La bursitis es la inflamación de una bursa, una pequeña bolsa con líquido que ayuda a disminuir la fricción entre tejidos. Puede causar dolor, hinchazón, sensibilidad y limitación del movimiento. En la rodilla son comunes la bursitis prepatelar y la anserina. 

Síntomas más comunes

Aunque cada patología tiene características particulares, los síntomas más frecuentes de un problema de rodilla incluyen dolor, inflamación, rigidez, sensación de chasquidos, bloqueo, dificultad para mover la articulación o inestabilidad al caminar. En algunos casos también puede haber calor local, enrojecimiento o incapacidad para apoyar el peso. 

¿Cómo se diagnostican?

El diagnóstico inicia con una valoración clínica completa. Se revisa cómo comenzó el dolor, si hubo golpe o torcedura, qué movimientos lo empeoran y si existe inflamación, bloqueo o sensación de falla.

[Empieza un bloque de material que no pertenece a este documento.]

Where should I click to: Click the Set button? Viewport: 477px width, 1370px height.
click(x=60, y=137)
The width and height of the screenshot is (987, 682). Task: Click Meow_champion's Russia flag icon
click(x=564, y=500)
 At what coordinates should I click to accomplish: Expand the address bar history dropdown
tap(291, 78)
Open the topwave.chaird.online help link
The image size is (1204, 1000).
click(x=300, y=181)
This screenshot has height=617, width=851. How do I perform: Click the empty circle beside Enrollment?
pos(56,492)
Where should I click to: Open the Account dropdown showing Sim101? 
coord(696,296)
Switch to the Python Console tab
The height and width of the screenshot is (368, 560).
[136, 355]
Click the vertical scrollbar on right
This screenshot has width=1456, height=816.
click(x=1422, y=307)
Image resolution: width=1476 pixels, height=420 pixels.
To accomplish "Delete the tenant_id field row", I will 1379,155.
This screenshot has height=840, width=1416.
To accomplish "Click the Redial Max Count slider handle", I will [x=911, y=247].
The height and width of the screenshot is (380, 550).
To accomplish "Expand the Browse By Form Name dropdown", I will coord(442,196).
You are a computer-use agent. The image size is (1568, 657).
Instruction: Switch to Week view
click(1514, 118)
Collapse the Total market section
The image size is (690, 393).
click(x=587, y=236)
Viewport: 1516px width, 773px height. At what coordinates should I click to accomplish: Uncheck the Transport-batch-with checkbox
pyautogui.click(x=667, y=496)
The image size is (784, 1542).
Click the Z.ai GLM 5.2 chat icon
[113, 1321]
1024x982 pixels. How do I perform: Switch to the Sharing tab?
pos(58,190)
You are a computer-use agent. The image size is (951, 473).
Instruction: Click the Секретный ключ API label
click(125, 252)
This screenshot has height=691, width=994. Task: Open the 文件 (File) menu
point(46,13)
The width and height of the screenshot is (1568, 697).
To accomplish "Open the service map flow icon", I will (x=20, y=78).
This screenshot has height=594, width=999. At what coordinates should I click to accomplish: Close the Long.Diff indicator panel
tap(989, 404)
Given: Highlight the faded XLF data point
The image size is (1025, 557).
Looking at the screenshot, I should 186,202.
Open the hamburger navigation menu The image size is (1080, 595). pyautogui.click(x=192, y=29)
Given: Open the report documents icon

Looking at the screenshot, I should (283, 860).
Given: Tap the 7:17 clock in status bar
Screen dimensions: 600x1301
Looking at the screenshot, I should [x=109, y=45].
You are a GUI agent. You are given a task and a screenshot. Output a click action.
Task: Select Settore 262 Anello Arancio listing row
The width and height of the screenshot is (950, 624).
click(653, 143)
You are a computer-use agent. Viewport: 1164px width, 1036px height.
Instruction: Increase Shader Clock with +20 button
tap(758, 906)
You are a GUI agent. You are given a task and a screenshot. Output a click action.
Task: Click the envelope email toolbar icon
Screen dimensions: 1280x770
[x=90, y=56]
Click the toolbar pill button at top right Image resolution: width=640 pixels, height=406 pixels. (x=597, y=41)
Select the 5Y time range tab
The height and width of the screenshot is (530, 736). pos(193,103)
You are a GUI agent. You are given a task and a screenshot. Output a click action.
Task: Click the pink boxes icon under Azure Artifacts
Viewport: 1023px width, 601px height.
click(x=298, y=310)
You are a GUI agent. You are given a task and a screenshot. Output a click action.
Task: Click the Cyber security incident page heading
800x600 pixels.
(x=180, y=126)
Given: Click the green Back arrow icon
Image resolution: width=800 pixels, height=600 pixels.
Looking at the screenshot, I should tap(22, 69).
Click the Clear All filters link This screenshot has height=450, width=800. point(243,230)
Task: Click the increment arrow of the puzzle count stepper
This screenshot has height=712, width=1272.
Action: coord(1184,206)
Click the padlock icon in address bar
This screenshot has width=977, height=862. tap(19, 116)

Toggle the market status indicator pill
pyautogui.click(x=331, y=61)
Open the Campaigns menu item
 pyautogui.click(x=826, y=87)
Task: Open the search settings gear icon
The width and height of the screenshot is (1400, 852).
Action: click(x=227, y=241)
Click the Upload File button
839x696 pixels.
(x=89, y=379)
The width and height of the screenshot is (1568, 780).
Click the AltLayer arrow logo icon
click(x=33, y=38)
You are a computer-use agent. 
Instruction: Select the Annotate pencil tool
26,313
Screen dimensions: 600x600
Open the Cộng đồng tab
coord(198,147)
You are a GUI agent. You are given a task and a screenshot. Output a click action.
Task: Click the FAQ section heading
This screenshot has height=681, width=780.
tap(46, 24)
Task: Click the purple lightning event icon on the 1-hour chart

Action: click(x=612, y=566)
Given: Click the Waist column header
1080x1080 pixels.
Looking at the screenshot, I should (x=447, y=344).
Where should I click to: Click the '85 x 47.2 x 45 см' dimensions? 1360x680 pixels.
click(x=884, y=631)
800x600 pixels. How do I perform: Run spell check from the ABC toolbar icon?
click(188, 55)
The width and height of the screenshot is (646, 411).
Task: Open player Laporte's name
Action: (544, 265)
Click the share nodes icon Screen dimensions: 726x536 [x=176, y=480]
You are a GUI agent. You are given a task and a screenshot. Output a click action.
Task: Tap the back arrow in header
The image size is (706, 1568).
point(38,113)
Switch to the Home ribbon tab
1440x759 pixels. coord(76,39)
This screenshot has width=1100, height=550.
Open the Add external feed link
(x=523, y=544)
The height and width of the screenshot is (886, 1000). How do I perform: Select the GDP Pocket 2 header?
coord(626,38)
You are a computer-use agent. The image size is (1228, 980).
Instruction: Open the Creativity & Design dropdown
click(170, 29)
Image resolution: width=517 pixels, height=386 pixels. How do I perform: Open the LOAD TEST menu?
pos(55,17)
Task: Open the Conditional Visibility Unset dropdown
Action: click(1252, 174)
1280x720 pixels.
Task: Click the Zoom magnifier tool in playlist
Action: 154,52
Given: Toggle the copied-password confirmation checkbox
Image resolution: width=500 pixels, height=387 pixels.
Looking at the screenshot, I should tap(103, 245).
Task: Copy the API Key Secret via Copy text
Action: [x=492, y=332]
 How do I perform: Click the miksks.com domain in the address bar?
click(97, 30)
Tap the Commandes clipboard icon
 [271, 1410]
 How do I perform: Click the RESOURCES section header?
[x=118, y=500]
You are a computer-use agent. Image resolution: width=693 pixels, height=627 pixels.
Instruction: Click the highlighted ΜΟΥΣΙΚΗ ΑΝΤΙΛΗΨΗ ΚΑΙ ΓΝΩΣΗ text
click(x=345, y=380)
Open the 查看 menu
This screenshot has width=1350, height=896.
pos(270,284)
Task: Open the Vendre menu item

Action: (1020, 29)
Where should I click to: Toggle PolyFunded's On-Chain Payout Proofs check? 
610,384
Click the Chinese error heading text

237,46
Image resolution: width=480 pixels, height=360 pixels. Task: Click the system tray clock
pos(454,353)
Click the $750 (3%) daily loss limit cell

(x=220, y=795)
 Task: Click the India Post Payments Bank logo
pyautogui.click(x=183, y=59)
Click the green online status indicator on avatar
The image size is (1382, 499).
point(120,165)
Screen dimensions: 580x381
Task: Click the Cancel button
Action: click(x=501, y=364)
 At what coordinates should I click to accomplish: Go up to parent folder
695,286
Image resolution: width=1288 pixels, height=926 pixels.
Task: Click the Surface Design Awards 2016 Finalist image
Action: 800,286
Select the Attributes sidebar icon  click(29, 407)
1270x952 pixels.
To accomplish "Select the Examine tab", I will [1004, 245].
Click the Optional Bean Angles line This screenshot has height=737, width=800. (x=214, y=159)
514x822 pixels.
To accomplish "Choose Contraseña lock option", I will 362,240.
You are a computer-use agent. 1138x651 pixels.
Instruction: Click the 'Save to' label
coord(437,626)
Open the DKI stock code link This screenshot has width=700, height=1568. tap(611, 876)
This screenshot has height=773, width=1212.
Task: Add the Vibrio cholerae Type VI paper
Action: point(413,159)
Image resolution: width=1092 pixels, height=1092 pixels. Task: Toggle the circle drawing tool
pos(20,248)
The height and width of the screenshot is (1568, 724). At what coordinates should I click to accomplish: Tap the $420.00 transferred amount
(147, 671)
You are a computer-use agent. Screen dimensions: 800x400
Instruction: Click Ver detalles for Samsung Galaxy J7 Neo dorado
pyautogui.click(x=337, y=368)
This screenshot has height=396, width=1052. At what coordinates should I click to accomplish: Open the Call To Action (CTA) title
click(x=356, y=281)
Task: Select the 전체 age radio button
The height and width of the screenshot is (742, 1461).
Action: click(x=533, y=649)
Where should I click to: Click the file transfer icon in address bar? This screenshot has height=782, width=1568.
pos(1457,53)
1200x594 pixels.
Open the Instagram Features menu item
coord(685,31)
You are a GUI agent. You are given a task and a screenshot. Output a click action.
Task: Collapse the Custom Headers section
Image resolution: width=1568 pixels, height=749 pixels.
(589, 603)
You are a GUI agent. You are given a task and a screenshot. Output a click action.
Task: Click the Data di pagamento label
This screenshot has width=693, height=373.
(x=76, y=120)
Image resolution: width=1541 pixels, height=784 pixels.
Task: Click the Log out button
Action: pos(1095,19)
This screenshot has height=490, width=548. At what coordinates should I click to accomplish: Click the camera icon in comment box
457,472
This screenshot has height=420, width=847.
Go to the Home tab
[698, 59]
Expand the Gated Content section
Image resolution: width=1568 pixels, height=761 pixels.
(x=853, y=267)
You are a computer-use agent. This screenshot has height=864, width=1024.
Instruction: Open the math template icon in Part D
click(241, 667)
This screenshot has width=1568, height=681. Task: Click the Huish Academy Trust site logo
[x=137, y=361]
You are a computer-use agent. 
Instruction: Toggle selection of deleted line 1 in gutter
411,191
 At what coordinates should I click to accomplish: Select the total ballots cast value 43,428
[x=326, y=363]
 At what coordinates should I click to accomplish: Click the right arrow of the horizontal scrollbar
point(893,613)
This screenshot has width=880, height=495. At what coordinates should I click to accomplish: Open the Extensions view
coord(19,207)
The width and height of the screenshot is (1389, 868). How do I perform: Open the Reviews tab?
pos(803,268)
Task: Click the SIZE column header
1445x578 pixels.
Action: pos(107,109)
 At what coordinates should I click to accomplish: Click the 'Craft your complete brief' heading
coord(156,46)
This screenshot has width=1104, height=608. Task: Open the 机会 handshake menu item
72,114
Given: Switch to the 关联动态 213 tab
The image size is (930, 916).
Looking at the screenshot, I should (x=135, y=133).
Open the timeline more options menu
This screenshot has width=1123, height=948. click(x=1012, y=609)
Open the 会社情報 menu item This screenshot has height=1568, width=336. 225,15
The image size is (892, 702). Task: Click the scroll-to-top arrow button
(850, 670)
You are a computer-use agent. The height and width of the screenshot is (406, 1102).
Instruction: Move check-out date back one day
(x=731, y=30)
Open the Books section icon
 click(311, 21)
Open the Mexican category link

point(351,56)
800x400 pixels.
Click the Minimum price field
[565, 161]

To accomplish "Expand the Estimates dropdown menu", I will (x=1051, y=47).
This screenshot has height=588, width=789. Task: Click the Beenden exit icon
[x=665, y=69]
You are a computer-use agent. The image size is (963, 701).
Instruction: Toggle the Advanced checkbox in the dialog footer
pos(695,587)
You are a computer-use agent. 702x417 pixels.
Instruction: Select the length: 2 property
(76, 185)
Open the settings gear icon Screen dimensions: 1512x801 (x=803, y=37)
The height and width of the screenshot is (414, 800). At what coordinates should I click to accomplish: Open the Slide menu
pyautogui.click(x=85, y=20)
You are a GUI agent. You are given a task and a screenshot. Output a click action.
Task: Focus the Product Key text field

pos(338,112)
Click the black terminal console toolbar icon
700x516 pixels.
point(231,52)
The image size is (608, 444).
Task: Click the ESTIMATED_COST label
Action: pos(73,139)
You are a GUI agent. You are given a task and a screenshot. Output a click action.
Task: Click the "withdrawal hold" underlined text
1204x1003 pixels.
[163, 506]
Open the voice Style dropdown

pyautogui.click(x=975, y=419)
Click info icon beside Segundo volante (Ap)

Después, el profesional realiza una exploración física de la rodilla para evaluar movilidad, estabilidad, puntos dolorosos y función. 

Cuando es necesario, se solicitan estudios complementarios. Las radiografías ayudan a valorar cambios óseos o artrosis; la resonancia magnética puede ser útil para revisar meniscos, ligamentos y tejidos blandos; y en algunos casos también se usan análisis de laboratorio cuando se sospecha inflamación, infección, gota u otras causas no mecánicas. 

Tratamiento quiropráctico

El tratamiento quiropráctico puede formar parte del manejo conservador de algunos dolores de rodilla, especialmente cuando hay alteraciones mecánicas, restricción de movimiento o sobrecarga funcional. El abordaje suele enfocarse en mejorar la movilidad articular, disminuir tensión muscular, optimizar la biomecánica y acompañar la recuperación funcional con ejercicios, trabajo de tejidos blandos y recomendaciones de actividad. Este enfoque puede ser útil como complemento dentro de un plan integral, no como sustituto de la atención médica cuando hay lesión importante o enfermedad inflamatoria. 

En la práctica clínica, el abordaje quiropráctico de rodilla suele incluir valoración de la marcha, apoyo del pie, movilidad de tobillo, cadera y pelvis, ya que estas zonas pueden influir en la carga que recibe la rodilla. También puede acompañarse de movilización articular, técnicas manuales en tejidos blandos, recomendaciones posturales y ejercicios para fortalecer y estabilizar. 

Es importante señalar que no todas las patologías de rodilla son candidatas a manejo conservador exclusivo. Por ejemplo, algunas lesiones graves de ligamentos, infecciones, inflamación intensa o incapacidad para apoyar requieren valoración médica prioritaria y, en ciertos casos, tratamiento ortopédico o quirúrgico. 

¿Cuándo buscar atención inmediata?

Se recomienda valoración médica pronta si hay deformidad, incapacidad para caminar o apoyar, inflamación muy marcada, enrojecimiento intenso, fiebre, bloqueo importante o sensación de inestabilidad severa después de un traumatismo. Estos datos pueden sugerir una lesión importante o una causa que no debe retrasarse. 

Conclusión

Las patologías de rodilla son frecuentes porque esta articulación trabaja constantemente y soporta gran parte del peso corporal. Identificar a tiempo si el dolor se relaciona con desgaste, sobreuso, inflamación o lesión estructural permite elegir el tratamiento adecuado. El manejo quiropráctico puede ser un apoyo útil en ciertos casos, especialmente para mejorar función, movilidad y control mecánico, siempre dentro de una valoración responsable e individualizada.